## WHAT IS NEEDED
Return the material verbatim from its beginning through the line containing "(1161, 555).", with that line included. Leave the pictures out of your answer.

-- Begin --

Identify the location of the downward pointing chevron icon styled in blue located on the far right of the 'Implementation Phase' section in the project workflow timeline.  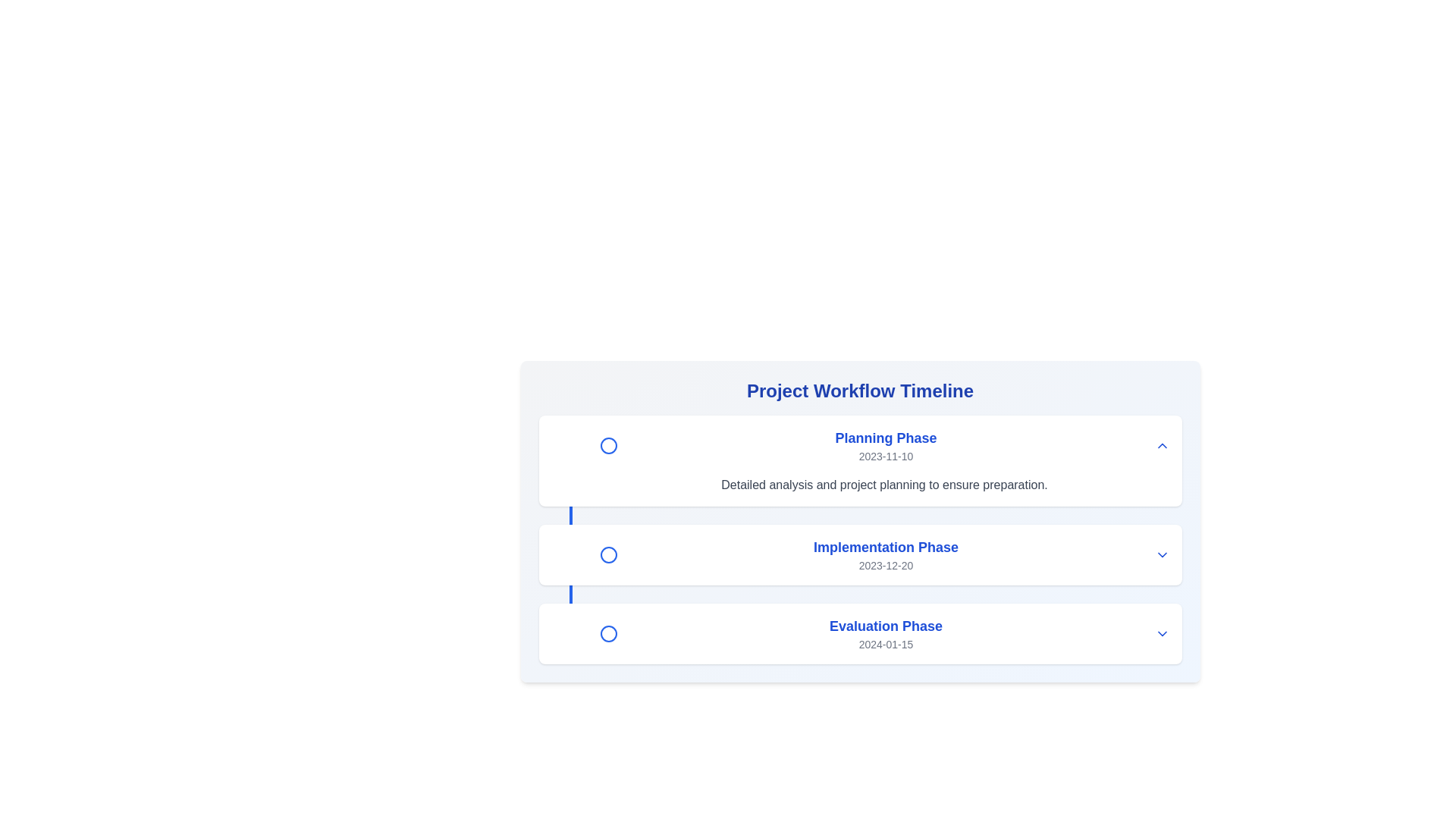
(1161, 555).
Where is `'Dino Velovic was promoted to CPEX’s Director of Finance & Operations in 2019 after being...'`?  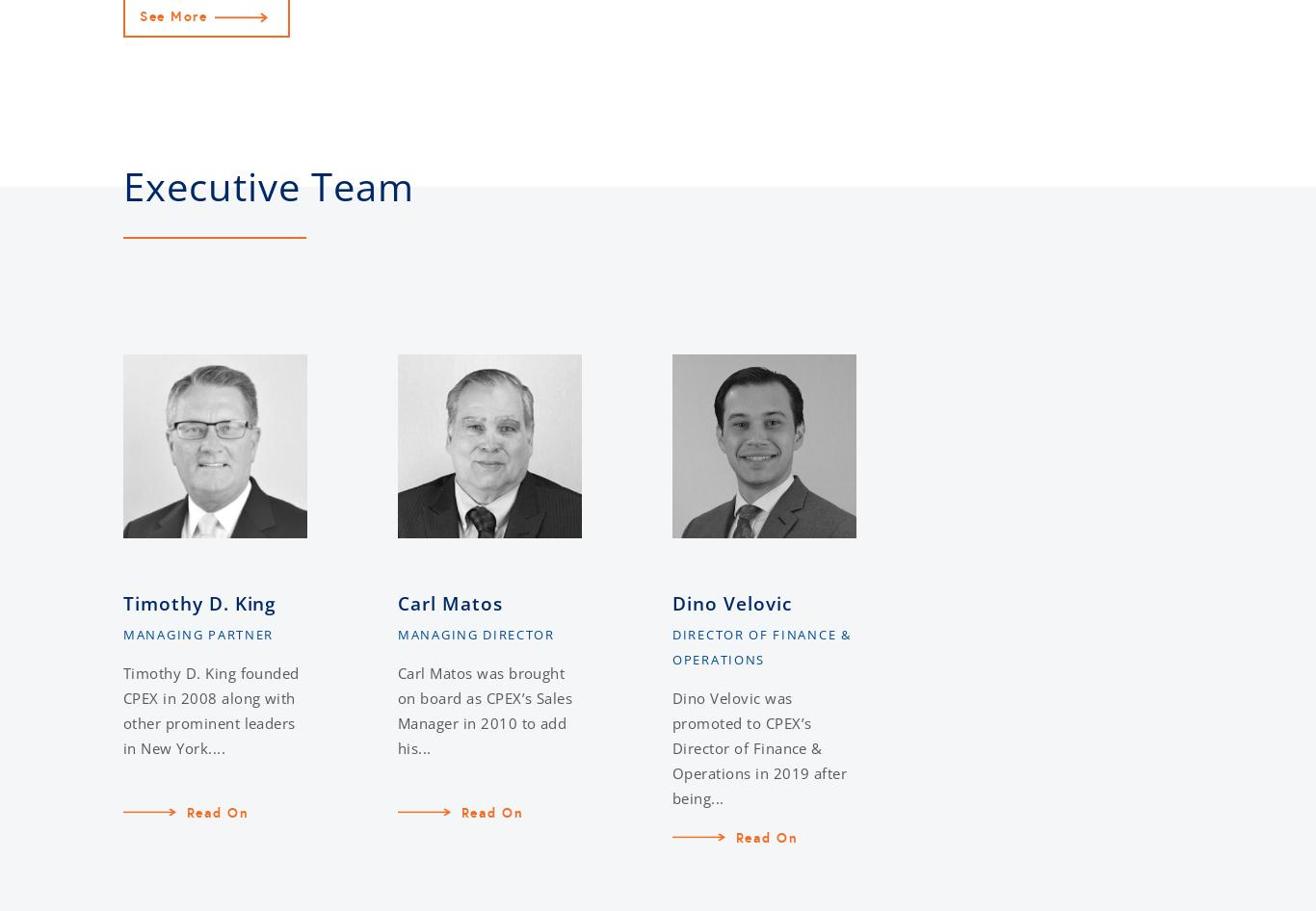 'Dino Velovic was promoted to CPEX’s Director of Finance & Operations in 2019 after being...' is located at coordinates (672, 747).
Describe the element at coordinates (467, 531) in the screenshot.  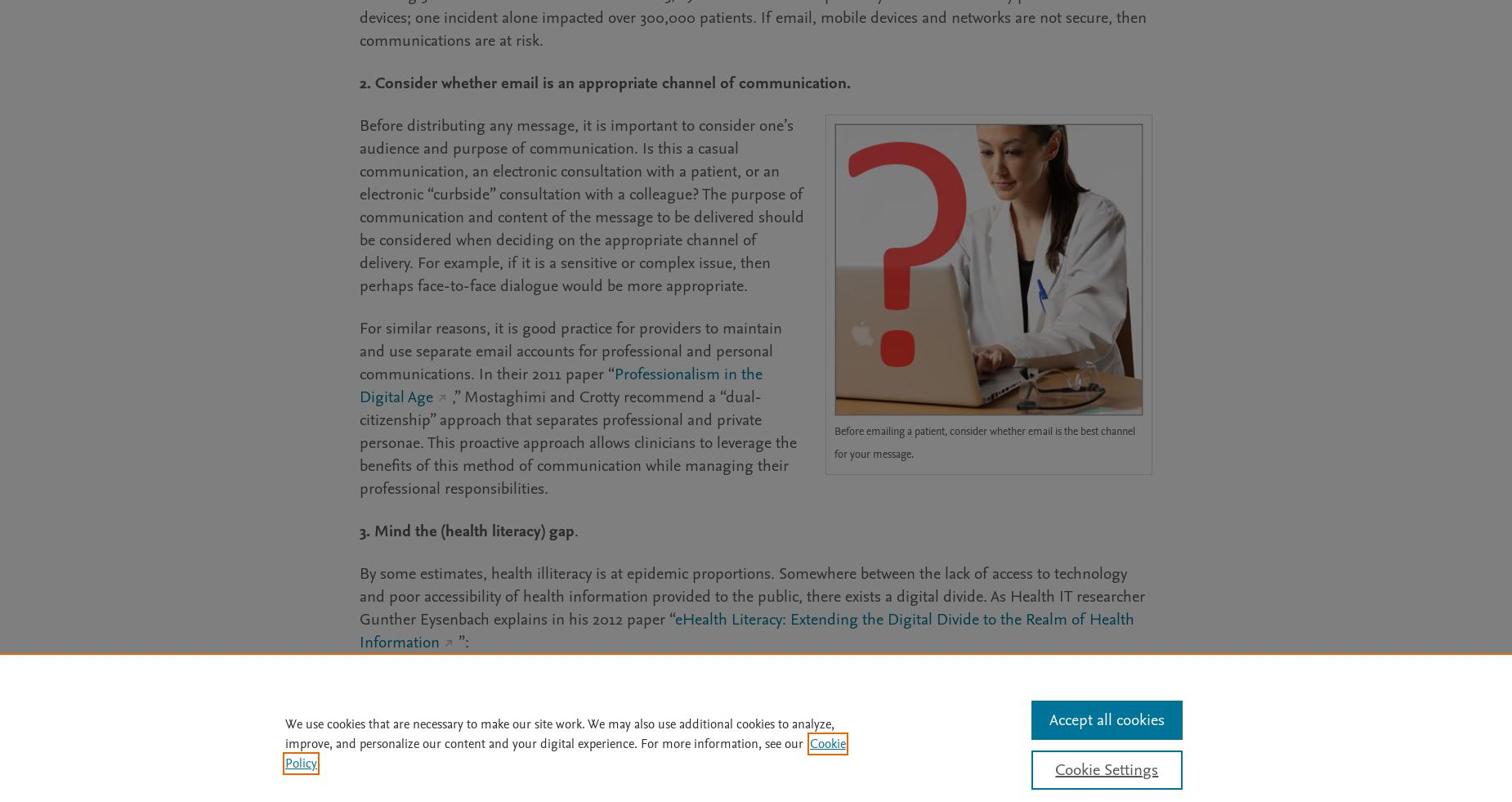
I see `'3. Mind the (health literacy) gap'` at that location.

-- End --

## THE COMPLETED TASK
Identify the location of the downward pointing chevron icon styled in blue located on the far right of the 'Implementation Phase' section in the project workflow timeline.  
(1161, 555).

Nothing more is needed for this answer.